The following is a summary of the principal United States federal income tax consequences to the participant and us with respect to participation in the 2010 Plan. This summary is not intended to be exhaustive, and does not discuss the income tax laws of any city, state or foreign jurisdiction in which a participant may reside.

 

Incentive Stock Options. There will be no federal income tax consequences to either us or the participant upon the grant of an incentive stock option. Upon exercise of the option, the excess of the fair market value of the stock over the exercise price, or the “spread,” will be added to the alternative minimum tax base of the participant unless a disqualifying disposition is made in the year of exercise. A disqualifying disposition is the sale of the stock prior to the expiration of two years from the date of grant and one year from the date of exercise. If the shares of common stock are disposed of in a disqualifying disposition, the participant will realize taxable ordinary income in an amount equal to the spread at the time of exercise, and we will be entitled (subject to the requirement of reasonableness, the provisions of Section 162(m) of the Code and the satisfaction of a tax reporting obligation) to a federal income tax deduction equal to such amount. If the participant sells the shares of common stock after the specified periods, the gain or loss on the sale of the shares will be long-term capital gain or loss and we will not be entitled to a federal income tax deduction.

 

Nonstatutory Stock Options, Restricted Stock Purchase Awards and Stock Bonuses. Nonstatutory stock options, restricted stock purchase awards and stock bonuses granted under the 2010 Plan generally have the following federal income tax consequences.

 

There are no tax consequences to the participant or us by reason of the grant. Upon acquisition of the stock, the participant will recognize taxable ordinary income equal to the excess, if any, of the stock’s fair market value on the acquisition date over the purchase price. However, to the extent the stock is subject to “a substantial risk of forfeiture” (as defined in Section 83 of the Code), the taxable event will be delayed until the forfeiture provision lapses unless the participant elects to be taxed on receipt of the stock by making a Section 83(b) election within 30 days of receipt of the stock. If such election is not made, the participant generally will recognize income as and when the forfeiture provision lapses, and the income recognized will be based on the fair market value of the stock on such future date.

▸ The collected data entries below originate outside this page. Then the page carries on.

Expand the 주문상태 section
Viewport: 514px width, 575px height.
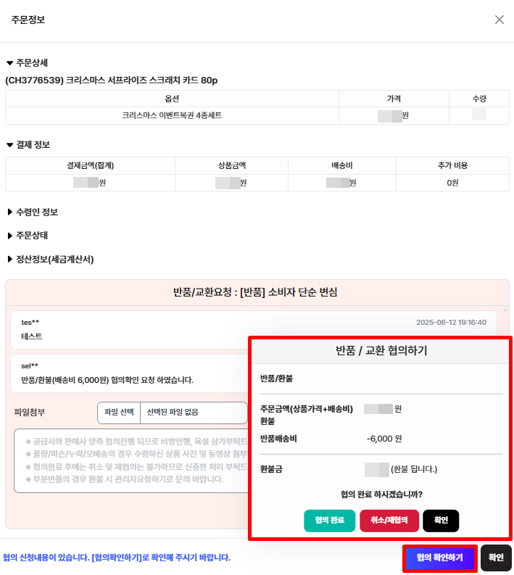28,236
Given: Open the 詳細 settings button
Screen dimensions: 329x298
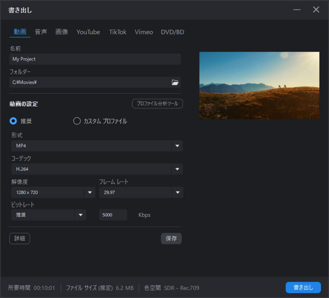Looking at the screenshot, I should click(20, 239).
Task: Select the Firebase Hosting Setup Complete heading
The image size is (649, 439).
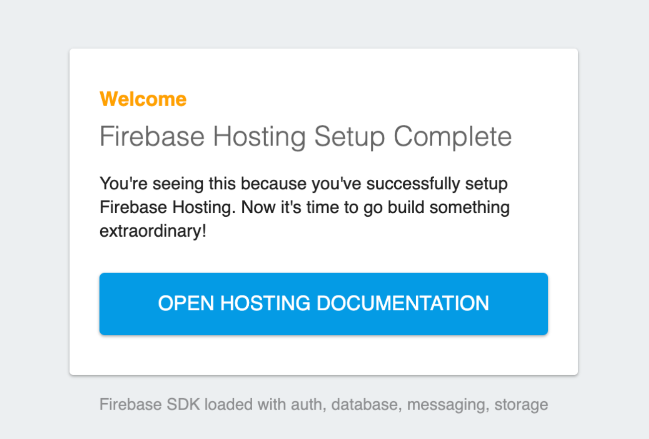Action: pos(306,136)
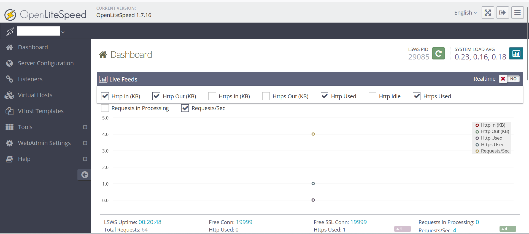Go to Virtual Hosts in sidebar
The image size is (529, 234).
(35, 95)
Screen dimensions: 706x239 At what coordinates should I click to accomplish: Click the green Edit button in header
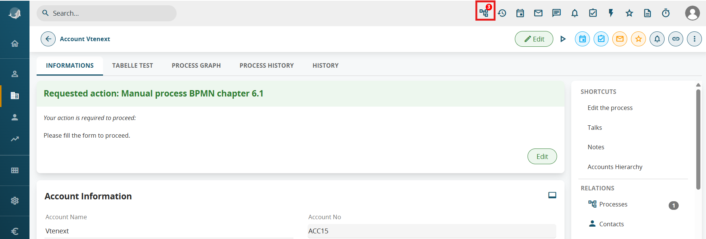[x=534, y=39]
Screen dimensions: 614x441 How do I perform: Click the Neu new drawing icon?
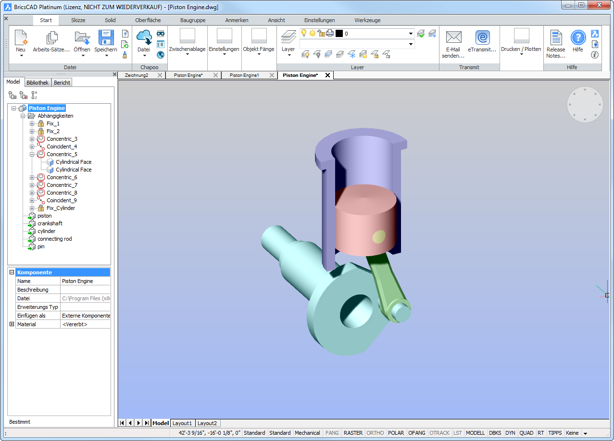21,38
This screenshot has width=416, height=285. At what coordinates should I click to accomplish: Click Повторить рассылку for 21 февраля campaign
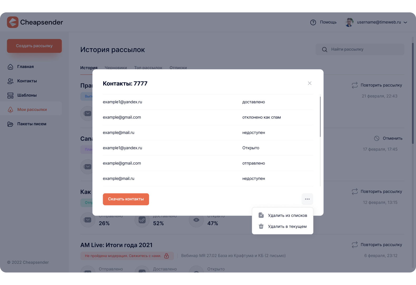[x=377, y=85]
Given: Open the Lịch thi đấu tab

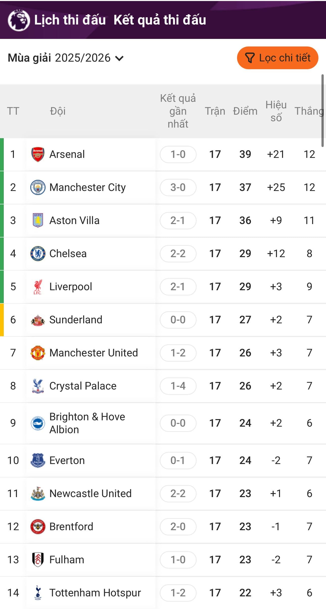Looking at the screenshot, I should (x=70, y=20).
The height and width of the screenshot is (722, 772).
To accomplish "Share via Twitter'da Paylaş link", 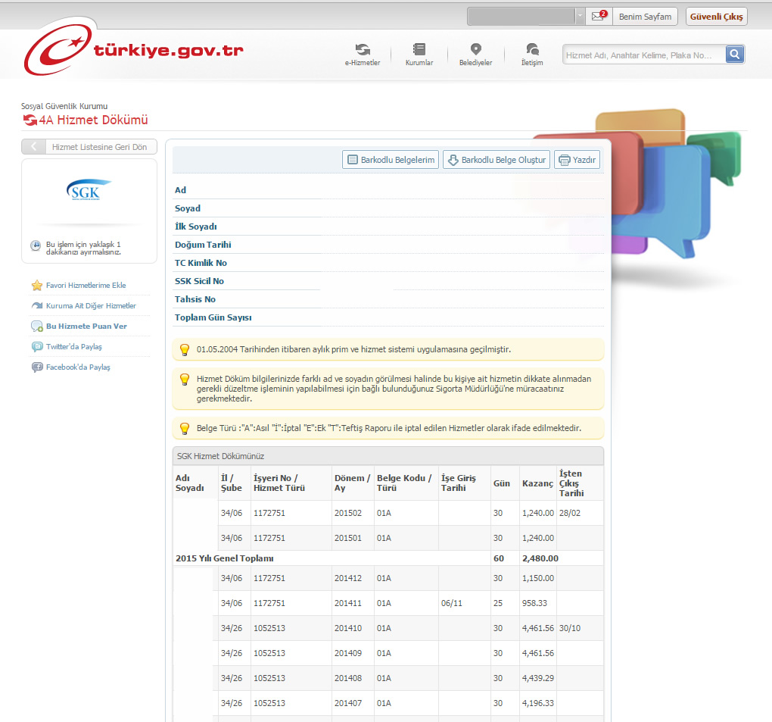I will (x=73, y=347).
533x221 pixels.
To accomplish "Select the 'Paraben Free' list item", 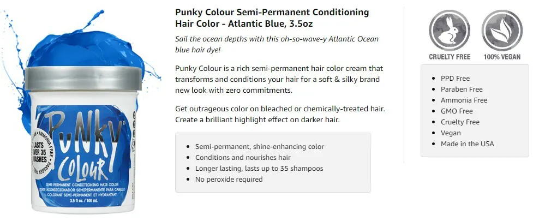I will click(x=462, y=89).
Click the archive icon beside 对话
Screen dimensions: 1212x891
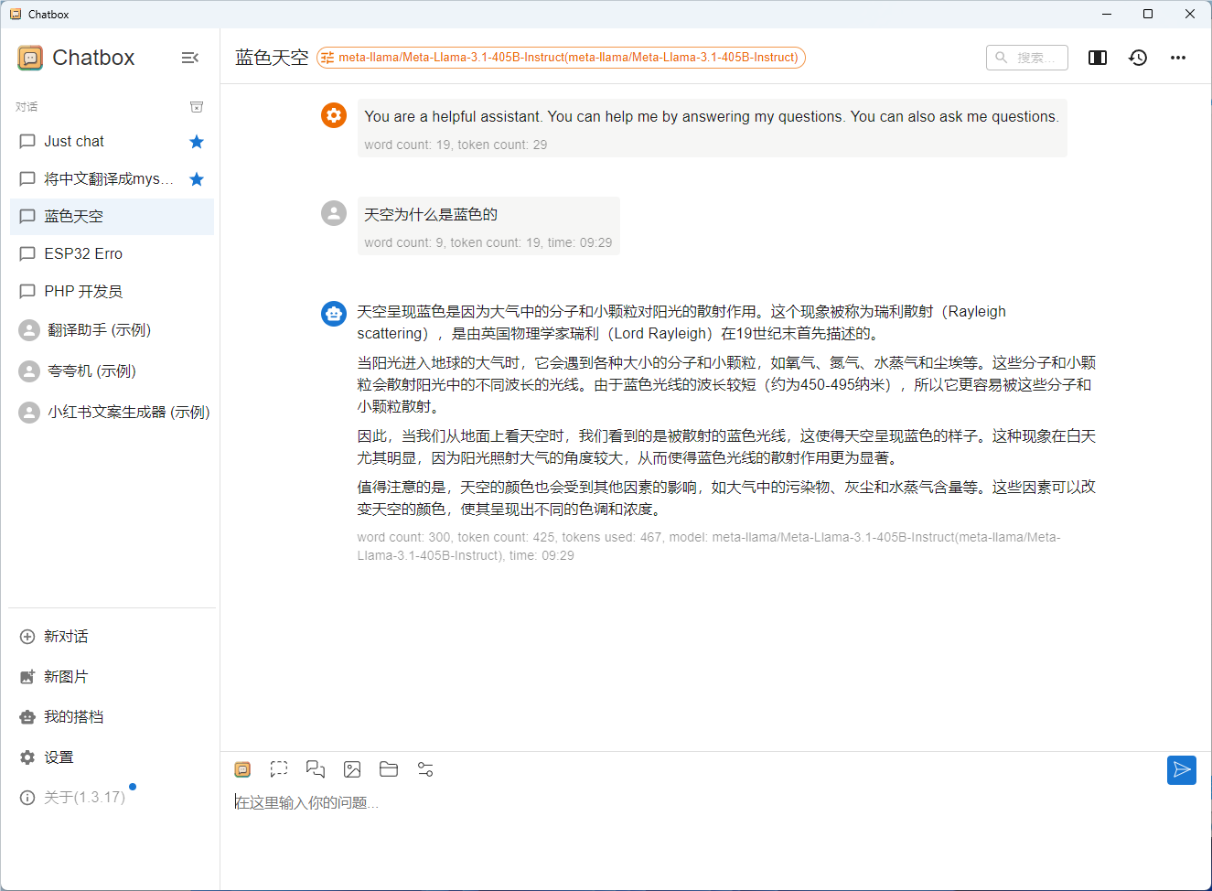196,106
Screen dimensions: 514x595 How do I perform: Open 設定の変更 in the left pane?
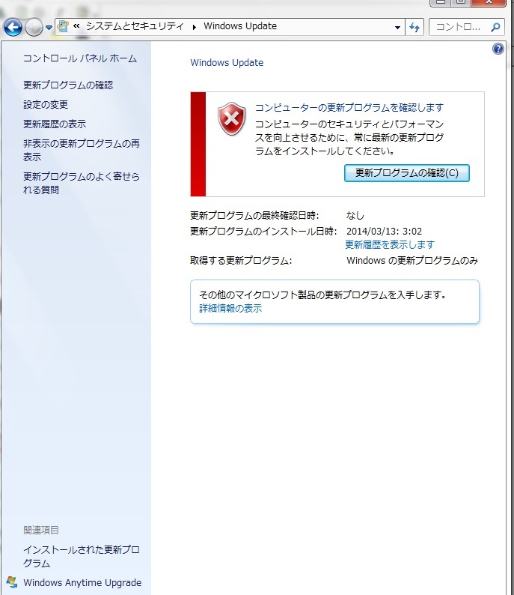tap(46, 105)
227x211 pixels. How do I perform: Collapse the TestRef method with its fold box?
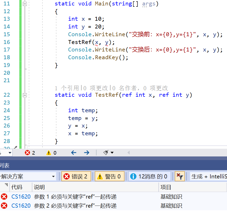coord(25,95)
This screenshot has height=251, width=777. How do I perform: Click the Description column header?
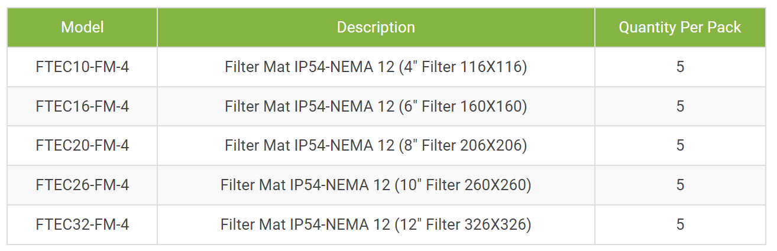[x=376, y=27]
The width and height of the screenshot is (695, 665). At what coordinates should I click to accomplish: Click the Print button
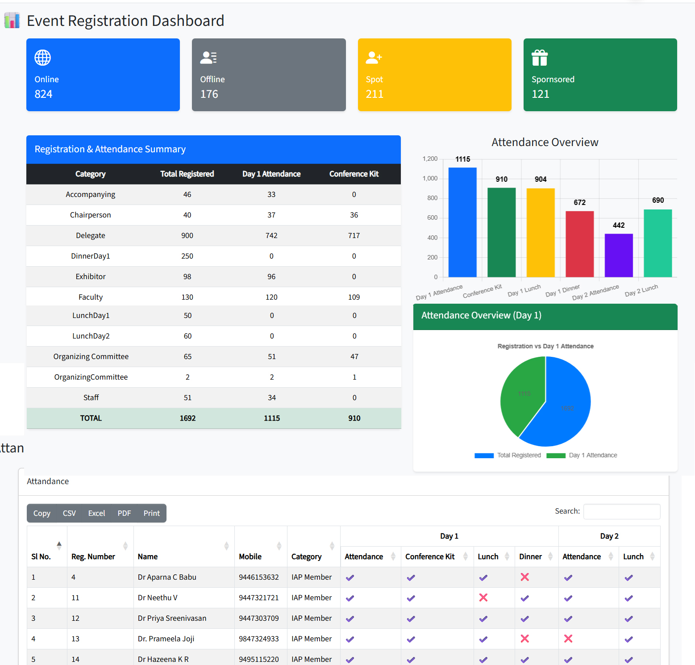(x=151, y=513)
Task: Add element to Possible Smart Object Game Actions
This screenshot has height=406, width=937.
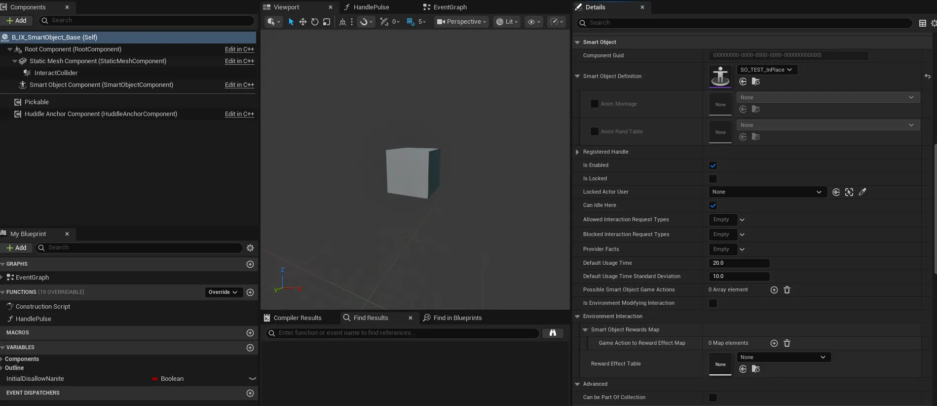Action: click(774, 290)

On that date, the participant’s holding period for purposes of determining the long-term or short-term nature of any capital gain or loss recognized on a subsequent disposition of the stock will begin. If a participant makes a Section 83(b) election, the participant will recognize ordinary income equal to the difference between the stock’s fair market value and the purchase price, if any, as of the date of receipt and the holding period for purposes of characterizing as long-term or short-term any subsequent gain or loss will begin at the date of receipt.

 

With respect to employees, we are generally required to withhold from regular wages or supplemental wage payments an amount based on the ordinary income recognized. Subject to the requirement of reasonableness, the provisions of Section 162(m) of the Code and the satisfaction of a tax reporting obligation, we will generally be entitled to a business expense deduction equal to the taxable ordinary income realized by the participant.

 

Upon disposition of the stock, the participant will recognize a capital gain or loss equal to the difference between the selling price and the sum of the amount paid for such stock plus any amount recognized as ordinary income with respect to the stock. Such gain or loss will be long-term or short-term depending on whether the stock has been held for more than one year.

 

Stock Bonus Awards. Upon receipt of a stock bonus award, the participant will recognize ordinary income equal to the excess, if any, of the fair market value of the shares on the date of issuance over the purchase price, if any, paid for those shares. We will be entitled (subject to the requirement of reasonableness, the provisions of Section 162(m) of the Code, and the satisfaction of a tax reporting obligation) to a corresponding income tax deduction in the tax year in which such ordinary income is recognized by the participant.

 

However, if the shares issued upon the grant of a stock bonus award are unvested and subject to reacquisition or repurchase by the Company in the event of the participant’s termination of service prior to vesting in those shares, the participant will not recognize any taxable income at the time of issuance, but will have to report as ordinary income, as and when the Company’s reacquisition or repurchase right lapses, an amount equal to the excess of the fair market value of the shares on the date the reacquisition or repurchase right lapses over the purchase price, if any, paid for the shares. The participant may, however, elect under Section 83(b) of the Code to include as ordinary income in the year of issuance an amount equal to the excess of the fair market value of the shares on the date of issuance, over the purchase price, if any, paid for such shares. If the Section 83(b) election is made, the participant will not recognize any additional income as and when the reacquisition or repurchase right lapses.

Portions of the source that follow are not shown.